» Entries supplied
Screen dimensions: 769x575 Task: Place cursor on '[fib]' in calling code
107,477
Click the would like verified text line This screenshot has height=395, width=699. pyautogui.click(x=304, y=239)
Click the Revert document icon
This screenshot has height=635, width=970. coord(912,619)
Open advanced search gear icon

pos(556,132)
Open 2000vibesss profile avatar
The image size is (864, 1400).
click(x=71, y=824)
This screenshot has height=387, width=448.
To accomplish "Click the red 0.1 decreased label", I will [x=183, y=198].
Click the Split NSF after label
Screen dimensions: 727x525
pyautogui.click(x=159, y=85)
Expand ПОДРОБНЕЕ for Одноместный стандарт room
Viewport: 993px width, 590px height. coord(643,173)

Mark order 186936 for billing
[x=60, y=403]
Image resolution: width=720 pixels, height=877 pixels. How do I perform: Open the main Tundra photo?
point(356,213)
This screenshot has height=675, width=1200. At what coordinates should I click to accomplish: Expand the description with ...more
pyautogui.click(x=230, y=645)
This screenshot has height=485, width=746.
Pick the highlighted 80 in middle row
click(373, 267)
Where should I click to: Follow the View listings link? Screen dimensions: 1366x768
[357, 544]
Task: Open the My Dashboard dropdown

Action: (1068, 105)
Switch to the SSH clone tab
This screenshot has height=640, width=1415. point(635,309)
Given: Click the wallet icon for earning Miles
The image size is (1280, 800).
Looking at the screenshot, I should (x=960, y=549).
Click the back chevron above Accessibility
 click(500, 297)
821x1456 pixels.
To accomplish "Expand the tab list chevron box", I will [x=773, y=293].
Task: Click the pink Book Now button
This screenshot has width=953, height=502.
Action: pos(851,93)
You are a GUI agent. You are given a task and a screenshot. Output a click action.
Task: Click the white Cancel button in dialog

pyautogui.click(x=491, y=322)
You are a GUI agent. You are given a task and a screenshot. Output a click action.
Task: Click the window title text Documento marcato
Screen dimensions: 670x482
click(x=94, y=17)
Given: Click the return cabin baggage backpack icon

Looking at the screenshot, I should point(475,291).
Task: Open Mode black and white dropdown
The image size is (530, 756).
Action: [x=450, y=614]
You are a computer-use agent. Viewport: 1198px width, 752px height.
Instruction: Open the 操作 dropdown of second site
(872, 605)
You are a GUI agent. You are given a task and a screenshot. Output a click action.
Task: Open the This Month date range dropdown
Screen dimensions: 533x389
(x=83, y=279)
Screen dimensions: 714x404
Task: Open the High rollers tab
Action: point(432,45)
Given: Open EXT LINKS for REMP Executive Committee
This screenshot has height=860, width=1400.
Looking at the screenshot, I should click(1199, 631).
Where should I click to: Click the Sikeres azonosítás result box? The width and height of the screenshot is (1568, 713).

» What to work on
Beginning at the line above with "Task: Click the window" and finishing at the line with "You are a computer-use", return each line exactly and return nothing else.

» Answer for this exercise
Task: Click the window title text Documento marcato
Screen dimensions: 670x482
click(x=94, y=17)
Given: Click the return cabin baggage backpack icon

Looking at the screenshot, I should point(475,291).
Task: Open Mode black and white dropdown
The image size is (530, 756).
Action: [x=450, y=614]
You are a computer-use agent. Viewport: 1198px width, 752px height.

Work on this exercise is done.